POLITIQUE

Forages à Cacouna: pas d'ingérence politique, assure David Heurtel

01/10/2014 02:07 EDT | Actualisé 01/12/2014 05:12 EST
PC

QUÉBEC - Le ministre de l'Environnement, David Heurtel, a assuré mercredi qu'aucune ingérence politique n'a mené à l'émission de certificats autorisant des travaux de forage dans une pouponnière de bélugas du Bas-Saint-Laurent.

M. Heurtel a fait cette déclaration en réponse à une demande d'enquête indépendante formulée par le Parti québécois (PQ) dans le dossier du projet de port pétrolier de Cacouna, près de Rivière-du-Loup.

Mercredi, avant une réunion du conseil des ministres, M. Heurtel a affirmé qu'une vérification interne a permis d'exclure l'hypothèse d'une ingérence politique dans ce dossier.

Cette démarche a été effectuée à la suite d'un jugement de la Cour supérieure, rendu la semaine dernière, concluant que son ministère a émis à la société TransCanada une autorisation de forages géotechniques sans disposer de toutes les informations concernant l'impact des travaux sur les bélugas, dont c'est la zone de reproduction.

Le tribunal a suspendu les travaux jusqu'à la mi-octobre, en soulignant que le ministre avait décidé, «pour des raisons inexpliquées», d'émettre un certificat d'autorisation.

À la suite du jugement, M. Heurtel a demandé à ce que le processus administratif ayant mené à l'émission du certificat soit vérifié.

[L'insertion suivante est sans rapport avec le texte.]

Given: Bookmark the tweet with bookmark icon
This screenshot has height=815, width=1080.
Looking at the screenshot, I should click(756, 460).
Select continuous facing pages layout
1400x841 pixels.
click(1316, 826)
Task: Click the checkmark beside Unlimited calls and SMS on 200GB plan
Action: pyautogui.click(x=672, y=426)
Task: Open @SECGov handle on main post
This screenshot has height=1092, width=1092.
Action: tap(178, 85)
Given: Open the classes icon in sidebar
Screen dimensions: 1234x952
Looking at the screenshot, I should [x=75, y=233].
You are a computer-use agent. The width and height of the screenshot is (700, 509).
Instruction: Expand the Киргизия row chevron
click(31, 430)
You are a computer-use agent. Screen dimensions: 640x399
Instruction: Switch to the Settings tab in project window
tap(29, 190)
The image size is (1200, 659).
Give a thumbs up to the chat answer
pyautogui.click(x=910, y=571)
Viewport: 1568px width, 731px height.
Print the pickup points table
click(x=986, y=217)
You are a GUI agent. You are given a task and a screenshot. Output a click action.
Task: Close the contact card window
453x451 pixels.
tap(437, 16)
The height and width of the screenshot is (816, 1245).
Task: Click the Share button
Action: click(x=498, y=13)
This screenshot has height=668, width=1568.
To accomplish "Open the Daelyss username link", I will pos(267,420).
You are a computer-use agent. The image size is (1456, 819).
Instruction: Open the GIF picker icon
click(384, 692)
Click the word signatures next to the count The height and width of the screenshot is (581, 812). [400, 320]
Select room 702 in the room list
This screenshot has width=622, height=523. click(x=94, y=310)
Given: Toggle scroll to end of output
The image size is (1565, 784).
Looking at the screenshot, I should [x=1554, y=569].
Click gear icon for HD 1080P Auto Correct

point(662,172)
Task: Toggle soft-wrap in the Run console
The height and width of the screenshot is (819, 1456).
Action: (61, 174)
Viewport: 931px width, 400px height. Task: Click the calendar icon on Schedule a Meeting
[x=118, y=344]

«L'émission d'un certificat d'autorisation comme celui-là, c'est un processus administratif, a-t-il dit mercredi. Et en disant ça, ce n'est pas une forme de blâme envers qui que ce soit ou quoi que ce soit. C'est simplement dire clairement que justement il n'y a pas d'ingérence politique dans le processus d'émission de certificat.»

M. Heurtel refuse de mandater une enquête indépendante sur le sujet parce qu'il craint une interférence avec le processus judiciaire en cours, la Cour supérieure ayant encore à se prononcer sur la poursuite des travaux.

Le ministre s'est toutefois engagé à rendre publiques les conclusions de sa vérification si jamais la Cour supérieure n'aborde pas la question lors de ses audiences.

«Les conclusions de cette vérification-là vont probablement faire l'objet de l'enquête sur le fond, au niveau de l'injonction permanente, a-t-il dit. Et si ce n'est pas le cas, elles seront rendues publiques.»

Plus tôt, le député péquiste Sylvain Gaudreault, porte-parole en matière d'environnement, a affirmé qu'une enquête indépendante est nécessaire parce que la Cour supérieure n'a pas le mandat de voir ce qui s'est passé à l'intérieur du ministère.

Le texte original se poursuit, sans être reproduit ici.